Python Performance Regression Testing — Deep Dive
A mature performance regression testing pipeline does more than flag slowdowns — it pinpoints the exact commit, quantifies the impact, and correlates with production metrics. This guide covers building that pipeline from benchmark design through automated bisection.
Statistical change detection
Why simple thresholds fail
A “fail if >10% slower” rule works for stable benchmarks but produces false positives for noisy ones and false negatives for benchmarks with high variance. Statistical tests are more robust.

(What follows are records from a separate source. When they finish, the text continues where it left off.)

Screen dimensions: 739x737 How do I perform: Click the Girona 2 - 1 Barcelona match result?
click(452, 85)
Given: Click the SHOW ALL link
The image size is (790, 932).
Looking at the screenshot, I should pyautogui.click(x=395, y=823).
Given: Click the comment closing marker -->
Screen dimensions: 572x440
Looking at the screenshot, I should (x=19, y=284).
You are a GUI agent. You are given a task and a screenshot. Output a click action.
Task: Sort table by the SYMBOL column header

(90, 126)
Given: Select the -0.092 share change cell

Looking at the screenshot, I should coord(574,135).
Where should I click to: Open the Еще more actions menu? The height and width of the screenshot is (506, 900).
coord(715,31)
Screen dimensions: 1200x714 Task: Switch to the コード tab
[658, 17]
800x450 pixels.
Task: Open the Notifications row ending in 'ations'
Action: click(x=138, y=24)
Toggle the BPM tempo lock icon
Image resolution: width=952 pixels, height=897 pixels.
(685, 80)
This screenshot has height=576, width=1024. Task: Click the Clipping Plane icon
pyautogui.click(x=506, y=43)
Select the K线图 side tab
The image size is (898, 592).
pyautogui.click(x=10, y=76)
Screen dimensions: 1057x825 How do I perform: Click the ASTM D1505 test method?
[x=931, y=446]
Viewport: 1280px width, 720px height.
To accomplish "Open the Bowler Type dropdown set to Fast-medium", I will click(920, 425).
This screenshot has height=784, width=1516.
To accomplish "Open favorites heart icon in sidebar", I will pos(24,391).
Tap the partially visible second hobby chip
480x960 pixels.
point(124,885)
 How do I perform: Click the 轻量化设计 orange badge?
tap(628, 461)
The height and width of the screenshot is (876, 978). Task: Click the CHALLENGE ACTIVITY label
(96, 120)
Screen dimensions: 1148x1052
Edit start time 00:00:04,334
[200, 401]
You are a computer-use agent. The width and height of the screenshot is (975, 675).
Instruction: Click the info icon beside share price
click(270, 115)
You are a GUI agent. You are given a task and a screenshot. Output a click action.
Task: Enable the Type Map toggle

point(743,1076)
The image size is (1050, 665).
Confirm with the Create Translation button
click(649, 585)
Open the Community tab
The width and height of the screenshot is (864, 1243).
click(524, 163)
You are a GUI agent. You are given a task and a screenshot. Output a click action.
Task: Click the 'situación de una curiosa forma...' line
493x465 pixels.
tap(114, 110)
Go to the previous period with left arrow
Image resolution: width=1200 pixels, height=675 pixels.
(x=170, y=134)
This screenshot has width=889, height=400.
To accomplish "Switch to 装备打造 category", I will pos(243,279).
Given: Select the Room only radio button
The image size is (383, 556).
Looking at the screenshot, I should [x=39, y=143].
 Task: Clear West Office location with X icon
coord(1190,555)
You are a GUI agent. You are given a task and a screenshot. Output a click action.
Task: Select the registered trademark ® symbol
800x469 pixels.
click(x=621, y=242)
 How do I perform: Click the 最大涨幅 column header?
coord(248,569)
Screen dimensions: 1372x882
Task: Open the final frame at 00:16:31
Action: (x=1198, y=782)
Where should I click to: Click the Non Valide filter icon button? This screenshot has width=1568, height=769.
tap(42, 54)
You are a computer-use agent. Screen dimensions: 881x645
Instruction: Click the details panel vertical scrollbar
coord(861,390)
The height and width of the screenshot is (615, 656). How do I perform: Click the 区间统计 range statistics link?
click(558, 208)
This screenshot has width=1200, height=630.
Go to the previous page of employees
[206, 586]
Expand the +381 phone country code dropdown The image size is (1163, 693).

Implementing proper comparison
import json
import statistics
from scipy import stats
def load_benchmark(path):
with open(path) as f:
data = json.load(f)
return {
b['name']: b['stats']['data']
for b in data['benchmarks']
}
def compare_benchmarks(baseline_path, current_path, alpha=0.05):
baseline = load_benchmark(baseline_path)
current = load_benchmark(current_path)
results = []
for name in baseline:
if name not in current:
continue
b_data = baseline[name]
c_data = current[name]
# Mann-Whitney U test (non-parametric, no normality assumption)
statistic, p_value = stats.mannwhitneyu(
b_data, c_data, alternative='two-sided'
)
b_median = statistics.median(b_data)
c_median = statistics.median(c_data)
change_pct = (c_median - b_median) / b_median * 100
is_regression = (
p_value < alpha and # statistically significant
change_pct > 5 # and meaningfully slower (>5%)
)
results.append({
'name': name,
'baseline_median': b_median,
'current_median': c_median,
'change_pct': change_pct,
'p_value': p_value,
'significant': p_value < alpha,
'regression': is_regression,
})
return results
The Mann-Whitney U test doesn’t assume normal distribution, making it robust for benchmark data which often has long tails.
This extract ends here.